[The problem] Which lines of the records contain the word "mode"? Copy each one.

[Records for the task]
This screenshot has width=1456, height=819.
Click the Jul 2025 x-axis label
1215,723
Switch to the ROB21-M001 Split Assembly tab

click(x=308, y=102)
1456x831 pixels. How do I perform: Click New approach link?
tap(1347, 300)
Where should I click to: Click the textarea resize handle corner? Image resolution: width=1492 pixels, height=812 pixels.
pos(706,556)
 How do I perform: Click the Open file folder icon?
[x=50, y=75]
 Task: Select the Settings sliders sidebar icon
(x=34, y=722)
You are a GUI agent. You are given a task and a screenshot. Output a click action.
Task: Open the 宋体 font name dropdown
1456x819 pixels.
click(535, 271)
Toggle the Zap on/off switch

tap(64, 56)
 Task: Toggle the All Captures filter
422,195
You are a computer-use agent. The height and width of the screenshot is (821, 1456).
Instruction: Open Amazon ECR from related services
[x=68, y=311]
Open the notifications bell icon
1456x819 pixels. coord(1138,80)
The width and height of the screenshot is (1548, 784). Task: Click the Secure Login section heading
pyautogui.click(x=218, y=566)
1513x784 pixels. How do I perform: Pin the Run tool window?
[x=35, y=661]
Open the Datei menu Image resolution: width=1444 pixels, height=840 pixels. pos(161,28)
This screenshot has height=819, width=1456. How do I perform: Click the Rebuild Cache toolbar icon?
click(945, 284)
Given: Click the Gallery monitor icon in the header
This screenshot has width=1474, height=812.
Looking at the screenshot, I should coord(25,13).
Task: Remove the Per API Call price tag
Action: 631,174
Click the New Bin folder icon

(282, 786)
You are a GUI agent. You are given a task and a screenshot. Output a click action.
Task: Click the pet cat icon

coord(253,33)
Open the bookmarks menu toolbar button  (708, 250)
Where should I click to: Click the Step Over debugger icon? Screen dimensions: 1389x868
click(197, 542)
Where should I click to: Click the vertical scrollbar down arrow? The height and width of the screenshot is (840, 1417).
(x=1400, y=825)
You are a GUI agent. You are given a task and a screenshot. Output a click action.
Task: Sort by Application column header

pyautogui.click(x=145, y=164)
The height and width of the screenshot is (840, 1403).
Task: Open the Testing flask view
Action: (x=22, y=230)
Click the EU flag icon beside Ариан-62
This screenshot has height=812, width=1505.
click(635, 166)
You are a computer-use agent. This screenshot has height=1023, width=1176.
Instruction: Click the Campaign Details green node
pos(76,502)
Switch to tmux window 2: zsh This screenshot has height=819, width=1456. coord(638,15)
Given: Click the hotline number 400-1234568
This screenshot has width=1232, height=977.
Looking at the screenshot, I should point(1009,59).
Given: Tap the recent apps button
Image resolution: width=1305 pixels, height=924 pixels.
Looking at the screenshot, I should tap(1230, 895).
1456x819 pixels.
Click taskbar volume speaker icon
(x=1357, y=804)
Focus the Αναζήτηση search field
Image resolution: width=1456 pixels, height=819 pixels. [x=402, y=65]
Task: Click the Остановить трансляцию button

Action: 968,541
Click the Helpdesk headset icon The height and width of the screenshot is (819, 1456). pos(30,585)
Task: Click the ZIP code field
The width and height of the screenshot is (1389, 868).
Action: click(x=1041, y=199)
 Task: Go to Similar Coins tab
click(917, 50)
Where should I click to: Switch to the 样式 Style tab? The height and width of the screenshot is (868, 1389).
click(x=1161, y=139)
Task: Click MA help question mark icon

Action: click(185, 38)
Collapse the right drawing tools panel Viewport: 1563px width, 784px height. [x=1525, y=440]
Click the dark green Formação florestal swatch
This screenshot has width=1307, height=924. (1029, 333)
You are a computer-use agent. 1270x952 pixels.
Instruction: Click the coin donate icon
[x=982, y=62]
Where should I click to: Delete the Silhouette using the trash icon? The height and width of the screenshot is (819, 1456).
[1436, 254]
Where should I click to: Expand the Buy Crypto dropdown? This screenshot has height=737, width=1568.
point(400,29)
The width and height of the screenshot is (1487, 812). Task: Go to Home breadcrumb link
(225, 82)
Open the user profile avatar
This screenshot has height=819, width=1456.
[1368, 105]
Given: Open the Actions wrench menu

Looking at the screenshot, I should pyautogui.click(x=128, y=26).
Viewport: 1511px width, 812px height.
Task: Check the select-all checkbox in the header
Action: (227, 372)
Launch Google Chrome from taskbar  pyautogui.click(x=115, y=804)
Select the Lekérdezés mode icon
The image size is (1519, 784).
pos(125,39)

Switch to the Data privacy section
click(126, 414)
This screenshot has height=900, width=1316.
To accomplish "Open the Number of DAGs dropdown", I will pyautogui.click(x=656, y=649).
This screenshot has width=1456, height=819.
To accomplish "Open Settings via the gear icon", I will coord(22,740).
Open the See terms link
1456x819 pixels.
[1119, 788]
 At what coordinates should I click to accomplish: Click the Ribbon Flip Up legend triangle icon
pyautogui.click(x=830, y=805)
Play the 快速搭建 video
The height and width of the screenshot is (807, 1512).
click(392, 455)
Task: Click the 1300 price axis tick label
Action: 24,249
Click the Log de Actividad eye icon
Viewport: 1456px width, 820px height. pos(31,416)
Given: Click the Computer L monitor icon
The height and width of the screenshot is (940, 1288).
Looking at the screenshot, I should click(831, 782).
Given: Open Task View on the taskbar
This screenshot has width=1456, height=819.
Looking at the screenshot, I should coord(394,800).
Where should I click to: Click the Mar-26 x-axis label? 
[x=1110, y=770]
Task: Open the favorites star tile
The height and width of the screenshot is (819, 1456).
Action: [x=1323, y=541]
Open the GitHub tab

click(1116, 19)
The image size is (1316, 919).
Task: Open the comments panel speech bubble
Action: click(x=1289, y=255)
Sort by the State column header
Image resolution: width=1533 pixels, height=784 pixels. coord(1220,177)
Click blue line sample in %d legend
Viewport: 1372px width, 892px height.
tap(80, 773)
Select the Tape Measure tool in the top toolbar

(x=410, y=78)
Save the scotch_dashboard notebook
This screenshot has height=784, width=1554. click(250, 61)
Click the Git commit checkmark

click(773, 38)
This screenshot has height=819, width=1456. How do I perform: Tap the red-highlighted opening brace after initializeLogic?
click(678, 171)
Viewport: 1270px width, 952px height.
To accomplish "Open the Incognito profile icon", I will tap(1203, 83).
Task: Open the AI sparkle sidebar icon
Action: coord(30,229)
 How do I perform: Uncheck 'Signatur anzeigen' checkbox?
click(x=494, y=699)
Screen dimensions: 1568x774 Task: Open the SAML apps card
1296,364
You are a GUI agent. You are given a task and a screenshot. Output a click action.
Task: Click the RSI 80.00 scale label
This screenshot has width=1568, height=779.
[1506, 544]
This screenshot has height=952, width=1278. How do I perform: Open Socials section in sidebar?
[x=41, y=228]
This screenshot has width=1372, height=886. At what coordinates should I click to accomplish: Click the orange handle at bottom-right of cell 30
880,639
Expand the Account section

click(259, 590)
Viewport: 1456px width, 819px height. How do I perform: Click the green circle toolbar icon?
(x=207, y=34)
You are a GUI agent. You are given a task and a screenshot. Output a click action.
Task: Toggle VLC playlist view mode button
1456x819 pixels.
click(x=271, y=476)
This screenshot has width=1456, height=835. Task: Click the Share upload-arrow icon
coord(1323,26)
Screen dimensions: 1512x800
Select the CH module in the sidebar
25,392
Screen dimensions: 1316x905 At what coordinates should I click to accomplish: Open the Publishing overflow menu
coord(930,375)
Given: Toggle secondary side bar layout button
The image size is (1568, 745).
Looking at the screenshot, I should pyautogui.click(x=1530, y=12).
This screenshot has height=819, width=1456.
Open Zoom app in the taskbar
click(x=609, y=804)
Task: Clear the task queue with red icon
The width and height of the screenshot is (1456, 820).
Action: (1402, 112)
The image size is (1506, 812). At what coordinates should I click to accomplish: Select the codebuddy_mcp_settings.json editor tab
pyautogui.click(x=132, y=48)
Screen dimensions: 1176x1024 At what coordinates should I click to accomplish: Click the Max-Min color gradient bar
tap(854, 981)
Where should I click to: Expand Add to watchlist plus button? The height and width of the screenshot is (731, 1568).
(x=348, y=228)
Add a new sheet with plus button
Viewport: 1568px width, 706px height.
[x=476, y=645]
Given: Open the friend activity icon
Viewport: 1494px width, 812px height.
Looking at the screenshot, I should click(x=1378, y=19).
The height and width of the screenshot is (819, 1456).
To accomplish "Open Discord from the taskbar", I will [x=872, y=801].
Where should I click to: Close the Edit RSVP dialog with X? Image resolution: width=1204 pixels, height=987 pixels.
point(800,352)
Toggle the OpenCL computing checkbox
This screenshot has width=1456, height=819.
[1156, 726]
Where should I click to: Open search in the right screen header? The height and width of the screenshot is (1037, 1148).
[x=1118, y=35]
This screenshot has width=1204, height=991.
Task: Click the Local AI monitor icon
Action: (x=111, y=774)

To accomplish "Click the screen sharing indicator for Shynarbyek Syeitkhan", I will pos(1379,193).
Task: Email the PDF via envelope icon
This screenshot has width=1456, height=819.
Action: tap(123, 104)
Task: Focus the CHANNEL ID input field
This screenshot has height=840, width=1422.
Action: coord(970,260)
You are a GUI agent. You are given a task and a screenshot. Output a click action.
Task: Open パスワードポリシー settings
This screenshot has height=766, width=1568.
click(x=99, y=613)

[Response to this exercise]
Select the Lekérdezés mode icon
Task: Toggle VLC playlist view mode button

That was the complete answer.